## Saved entries:
####

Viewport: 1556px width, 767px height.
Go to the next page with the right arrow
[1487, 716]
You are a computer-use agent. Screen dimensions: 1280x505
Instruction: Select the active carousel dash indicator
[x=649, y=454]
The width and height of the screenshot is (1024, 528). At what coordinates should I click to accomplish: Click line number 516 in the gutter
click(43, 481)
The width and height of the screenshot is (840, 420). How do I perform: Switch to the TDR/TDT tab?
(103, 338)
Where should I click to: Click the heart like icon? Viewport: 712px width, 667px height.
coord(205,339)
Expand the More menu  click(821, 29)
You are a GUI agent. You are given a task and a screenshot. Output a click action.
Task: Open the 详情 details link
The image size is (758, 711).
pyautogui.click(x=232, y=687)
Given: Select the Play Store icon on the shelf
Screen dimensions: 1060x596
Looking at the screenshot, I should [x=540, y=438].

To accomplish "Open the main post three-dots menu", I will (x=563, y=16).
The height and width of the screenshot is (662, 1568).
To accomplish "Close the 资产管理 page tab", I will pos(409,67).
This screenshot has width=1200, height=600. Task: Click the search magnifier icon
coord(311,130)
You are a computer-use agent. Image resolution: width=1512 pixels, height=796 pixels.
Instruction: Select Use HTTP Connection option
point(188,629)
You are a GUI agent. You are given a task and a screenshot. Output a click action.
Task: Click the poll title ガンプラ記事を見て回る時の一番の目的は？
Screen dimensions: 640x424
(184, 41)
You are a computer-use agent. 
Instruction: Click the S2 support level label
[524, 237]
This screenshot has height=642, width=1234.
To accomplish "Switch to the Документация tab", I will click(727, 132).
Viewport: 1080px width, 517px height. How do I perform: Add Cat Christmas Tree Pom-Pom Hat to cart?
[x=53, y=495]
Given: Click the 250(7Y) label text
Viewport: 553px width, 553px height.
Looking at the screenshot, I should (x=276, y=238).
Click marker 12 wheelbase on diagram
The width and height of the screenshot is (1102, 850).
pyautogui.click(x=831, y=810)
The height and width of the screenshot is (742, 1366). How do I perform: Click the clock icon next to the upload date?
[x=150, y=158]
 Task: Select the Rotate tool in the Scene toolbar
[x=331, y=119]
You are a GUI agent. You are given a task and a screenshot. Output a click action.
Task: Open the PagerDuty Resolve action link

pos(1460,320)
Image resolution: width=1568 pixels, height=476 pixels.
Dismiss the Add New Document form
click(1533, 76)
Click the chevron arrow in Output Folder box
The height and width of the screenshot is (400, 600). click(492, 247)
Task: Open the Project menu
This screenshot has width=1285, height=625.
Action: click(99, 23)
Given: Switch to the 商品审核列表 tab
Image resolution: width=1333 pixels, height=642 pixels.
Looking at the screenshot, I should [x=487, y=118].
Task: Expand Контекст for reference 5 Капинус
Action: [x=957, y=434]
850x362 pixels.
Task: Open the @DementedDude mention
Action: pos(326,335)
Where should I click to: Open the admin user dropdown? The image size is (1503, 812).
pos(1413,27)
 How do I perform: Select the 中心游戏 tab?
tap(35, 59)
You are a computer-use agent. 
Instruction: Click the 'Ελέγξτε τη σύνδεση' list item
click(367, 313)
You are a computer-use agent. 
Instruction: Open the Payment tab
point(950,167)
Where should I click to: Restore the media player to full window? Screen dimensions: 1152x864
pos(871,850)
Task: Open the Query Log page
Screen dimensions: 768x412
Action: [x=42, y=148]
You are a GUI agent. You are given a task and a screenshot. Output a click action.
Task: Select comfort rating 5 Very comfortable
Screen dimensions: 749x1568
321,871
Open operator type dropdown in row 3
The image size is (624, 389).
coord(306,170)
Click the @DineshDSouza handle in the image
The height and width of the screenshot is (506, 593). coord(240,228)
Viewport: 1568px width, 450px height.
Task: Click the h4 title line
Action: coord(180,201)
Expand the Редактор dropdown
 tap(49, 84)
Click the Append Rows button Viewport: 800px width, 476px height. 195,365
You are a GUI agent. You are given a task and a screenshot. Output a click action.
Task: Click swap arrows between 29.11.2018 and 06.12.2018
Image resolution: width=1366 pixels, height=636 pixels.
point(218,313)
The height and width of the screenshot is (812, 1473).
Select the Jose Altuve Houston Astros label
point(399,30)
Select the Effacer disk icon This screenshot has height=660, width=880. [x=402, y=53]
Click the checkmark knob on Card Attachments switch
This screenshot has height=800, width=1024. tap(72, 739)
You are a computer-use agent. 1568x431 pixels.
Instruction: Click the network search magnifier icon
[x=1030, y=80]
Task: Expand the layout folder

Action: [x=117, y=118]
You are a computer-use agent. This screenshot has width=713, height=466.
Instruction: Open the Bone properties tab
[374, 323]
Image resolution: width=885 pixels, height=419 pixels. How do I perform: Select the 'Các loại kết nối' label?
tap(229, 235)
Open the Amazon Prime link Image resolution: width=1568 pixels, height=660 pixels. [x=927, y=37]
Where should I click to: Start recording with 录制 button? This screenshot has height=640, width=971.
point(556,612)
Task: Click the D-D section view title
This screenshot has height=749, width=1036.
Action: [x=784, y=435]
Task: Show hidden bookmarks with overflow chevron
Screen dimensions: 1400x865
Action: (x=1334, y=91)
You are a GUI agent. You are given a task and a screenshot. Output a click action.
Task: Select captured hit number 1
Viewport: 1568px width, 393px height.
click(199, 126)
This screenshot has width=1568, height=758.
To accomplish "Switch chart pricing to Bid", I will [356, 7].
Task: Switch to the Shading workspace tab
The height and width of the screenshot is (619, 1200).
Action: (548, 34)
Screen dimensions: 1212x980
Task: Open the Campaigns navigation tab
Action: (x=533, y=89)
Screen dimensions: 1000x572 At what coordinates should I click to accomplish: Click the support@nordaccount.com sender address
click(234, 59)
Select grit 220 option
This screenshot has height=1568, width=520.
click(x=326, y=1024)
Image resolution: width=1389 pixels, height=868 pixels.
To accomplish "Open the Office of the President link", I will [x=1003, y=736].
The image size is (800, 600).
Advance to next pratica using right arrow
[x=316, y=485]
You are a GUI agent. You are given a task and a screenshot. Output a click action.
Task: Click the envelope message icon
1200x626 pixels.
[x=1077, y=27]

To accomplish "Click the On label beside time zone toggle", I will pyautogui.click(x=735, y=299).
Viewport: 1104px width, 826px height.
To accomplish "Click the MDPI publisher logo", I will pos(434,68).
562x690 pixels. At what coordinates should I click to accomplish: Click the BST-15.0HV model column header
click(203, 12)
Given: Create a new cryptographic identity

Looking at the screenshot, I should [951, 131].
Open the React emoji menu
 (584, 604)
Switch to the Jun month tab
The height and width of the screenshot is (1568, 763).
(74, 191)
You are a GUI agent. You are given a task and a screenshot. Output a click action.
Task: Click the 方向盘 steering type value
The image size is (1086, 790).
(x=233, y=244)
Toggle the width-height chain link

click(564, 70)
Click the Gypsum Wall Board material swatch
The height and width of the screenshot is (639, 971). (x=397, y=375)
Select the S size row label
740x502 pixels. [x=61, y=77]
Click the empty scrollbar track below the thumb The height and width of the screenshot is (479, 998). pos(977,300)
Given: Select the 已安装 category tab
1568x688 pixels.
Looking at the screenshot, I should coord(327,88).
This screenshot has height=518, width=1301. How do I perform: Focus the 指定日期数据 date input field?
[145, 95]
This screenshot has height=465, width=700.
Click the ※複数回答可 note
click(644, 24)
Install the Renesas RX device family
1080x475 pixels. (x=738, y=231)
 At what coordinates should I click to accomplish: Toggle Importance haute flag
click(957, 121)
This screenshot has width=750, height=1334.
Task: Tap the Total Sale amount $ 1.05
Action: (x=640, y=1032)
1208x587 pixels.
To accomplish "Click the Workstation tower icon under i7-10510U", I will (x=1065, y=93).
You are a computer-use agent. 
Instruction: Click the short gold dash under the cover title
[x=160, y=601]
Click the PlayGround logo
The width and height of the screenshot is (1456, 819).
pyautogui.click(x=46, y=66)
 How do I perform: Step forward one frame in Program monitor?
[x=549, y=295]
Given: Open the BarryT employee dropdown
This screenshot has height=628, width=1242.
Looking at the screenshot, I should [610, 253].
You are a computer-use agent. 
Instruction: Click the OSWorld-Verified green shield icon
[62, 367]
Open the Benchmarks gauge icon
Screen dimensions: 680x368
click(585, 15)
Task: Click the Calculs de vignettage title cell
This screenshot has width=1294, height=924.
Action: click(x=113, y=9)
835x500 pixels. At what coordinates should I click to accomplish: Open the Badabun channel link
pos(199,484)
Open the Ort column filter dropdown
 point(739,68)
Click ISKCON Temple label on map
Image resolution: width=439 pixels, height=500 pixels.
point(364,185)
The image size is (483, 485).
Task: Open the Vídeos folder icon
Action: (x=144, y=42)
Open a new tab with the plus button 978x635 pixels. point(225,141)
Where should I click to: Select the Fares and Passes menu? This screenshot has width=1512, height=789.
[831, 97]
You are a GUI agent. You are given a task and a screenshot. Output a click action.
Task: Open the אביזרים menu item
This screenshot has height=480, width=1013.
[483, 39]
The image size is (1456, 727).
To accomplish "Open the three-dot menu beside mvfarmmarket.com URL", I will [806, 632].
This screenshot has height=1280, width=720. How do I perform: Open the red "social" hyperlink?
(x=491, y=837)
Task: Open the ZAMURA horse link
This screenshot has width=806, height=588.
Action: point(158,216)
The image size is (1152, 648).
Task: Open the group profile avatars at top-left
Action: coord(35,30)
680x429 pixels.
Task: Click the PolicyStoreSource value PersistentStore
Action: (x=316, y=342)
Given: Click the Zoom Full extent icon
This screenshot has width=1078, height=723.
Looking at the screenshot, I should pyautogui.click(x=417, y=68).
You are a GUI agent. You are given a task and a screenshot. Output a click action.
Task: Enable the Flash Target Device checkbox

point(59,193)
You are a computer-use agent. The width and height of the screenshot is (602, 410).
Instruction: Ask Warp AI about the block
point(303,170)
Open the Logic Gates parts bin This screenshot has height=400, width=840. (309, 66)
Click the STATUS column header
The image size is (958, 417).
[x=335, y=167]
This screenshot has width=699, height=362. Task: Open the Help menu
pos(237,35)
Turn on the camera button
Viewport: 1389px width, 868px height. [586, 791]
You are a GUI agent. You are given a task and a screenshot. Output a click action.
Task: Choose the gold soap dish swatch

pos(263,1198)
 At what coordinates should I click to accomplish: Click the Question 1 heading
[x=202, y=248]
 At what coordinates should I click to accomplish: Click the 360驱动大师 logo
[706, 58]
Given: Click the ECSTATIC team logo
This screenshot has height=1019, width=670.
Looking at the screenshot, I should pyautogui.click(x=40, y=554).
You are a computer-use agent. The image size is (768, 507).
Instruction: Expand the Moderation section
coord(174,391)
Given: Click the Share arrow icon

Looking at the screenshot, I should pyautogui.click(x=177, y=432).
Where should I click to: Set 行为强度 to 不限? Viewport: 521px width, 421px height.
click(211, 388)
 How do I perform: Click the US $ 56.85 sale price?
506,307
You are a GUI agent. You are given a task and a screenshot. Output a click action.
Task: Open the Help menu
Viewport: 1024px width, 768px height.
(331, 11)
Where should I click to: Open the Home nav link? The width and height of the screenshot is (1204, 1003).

####

## Assignment:
After locating the line with "Task: Expand the layout folder" above, return that line and every later line through the one with "Task: Switch to the Shading workspace tab", word for word and with nothing else.

## Solved exercise:
Task: Expand the layout folder

Action: [x=117, y=118]
You are a computer-use agent. This screenshot has width=713, height=466.
Instruction: Open the Bone properties tab
[374, 323]
Image resolution: width=885 pixels, height=419 pixels. How do I perform: Select the 'Các loại kết nối' label?
tap(229, 235)
Open the Amazon Prime link Image resolution: width=1568 pixels, height=660 pixels. [x=927, y=37]
Where should I click to: Start recording with 录制 button? This screenshot has height=640, width=971.
point(556,612)
Task: Click the D-D section view title
This screenshot has height=749, width=1036.
Action: [x=784, y=435]
Task: Show hidden bookmarks with overflow chevron
Screen dimensions: 1400x865
Action: (x=1334, y=91)
You are a GUI agent. You are given a task and a screenshot. Output a click action.
Task: Select captured hit number 1
Viewport: 1568px width, 393px height.
click(199, 126)
This screenshot has width=1568, height=758.
To accomplish "Switch chart pricing to Bid", I will [356, 7].
Task: Switch to the Shading workspace tab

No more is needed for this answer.